Notes: Variable names starting with “C” indicate that the dependent variables are based on climatic-effects-adjusted technical efficiency estimates. All specifications use region and year fixed effects with heteroskedasticity robust standard errors. The numbers in the parenthesis are t-ratios. ‘*” indicates 10% significance level, ‘**’ indicates 5% significance level, ‘***’ indicates 1% significance level. Source: Authors’ estimation of Equation (6).

presents the regression results for Equation (6), which links farm practices and technology adoption to technical efficiency. Several variables, such as yield monitoring adoption, fallow periods, farmer’s field experience, tile drainage, and the use of certain soil structures, all appear to have either negative or insignificant impacts on technical efficiency until we adjust for climatic effects. For the coefficient on conservation tillage in particular, we see a marked increase in both magnitude and significance after adjustment. An interesting note is that the R² value is noticeably higher on the weather-adjusted specification, particularly in southern states. This indicates that after accounting for the random weather effects, these farm practices and technology variables can better explain farm productivity performance.
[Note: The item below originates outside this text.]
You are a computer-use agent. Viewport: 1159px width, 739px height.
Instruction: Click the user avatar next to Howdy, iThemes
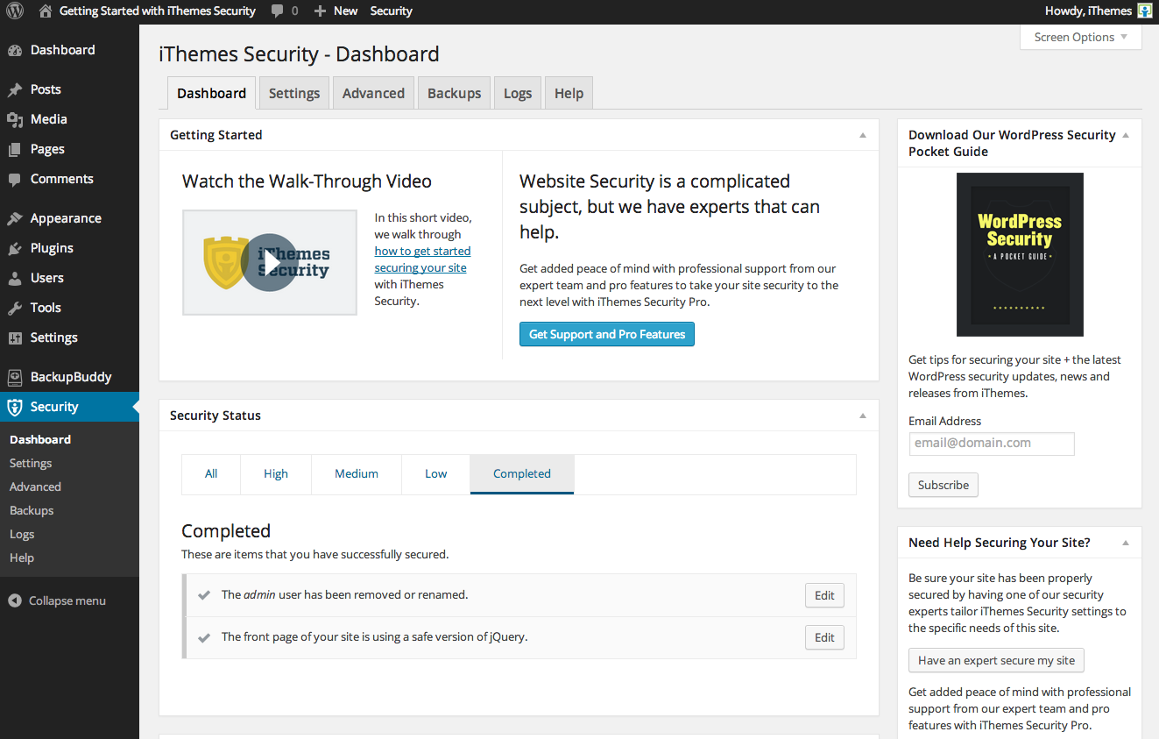tap(1144, 11)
As mentioned earlier, yield monitors are adopted to improve farmers’ input efficiency and improve management practices, and we would expect their adoption to improve overall farm efficiency. However, the magnitude of this impact will depend on the variability of field conditions. It may also be influenced by perception; one 2013 study of cotton growers suggested that respondents tended to underestimate field variability prior to yield monitor adoption [42]. According to our results, yield monitors appear to have no impact on farm efficiency before adjusting efficiency measures for local weather conditions. However, after adjusting for weather, yield monitors have a statistically significant positive effect at the national level and for the southern region. In the northern region, yield monitors have a negative relationship with efficiency before adjusting for weather and a statistically insignificant one after. In the southern region, the relationship is marginally positive before adjusting for climate and more positive after, while also becoming highly statistically significant. These results are generally in line with what we expect from the literature. Schimmelpfennig found a statistically significant reduction in farmers’ input production costs as a result of adopting yield monitors; he also noted that farm size was an important determinant of the adoption of precision agricultural technologies as a whole [20]. McFadden et al. also found yield maps—generated from the data collected by yield monitors—increase agricultural efficiency from 6 to 12 percent, though the impact depended on both farmer demographics and field characteristics (such as land tenure and insurance). They also found substantial heterogeneity in where yield monitors were adopted [46]. Our results appear to conform to these findings and may also suggest an indirect linkage between weather variability and field variability. The adoption of different farm management practices in response to climate change could generate sufficient uncertainty such that feedback from yield monitors would prove valuable.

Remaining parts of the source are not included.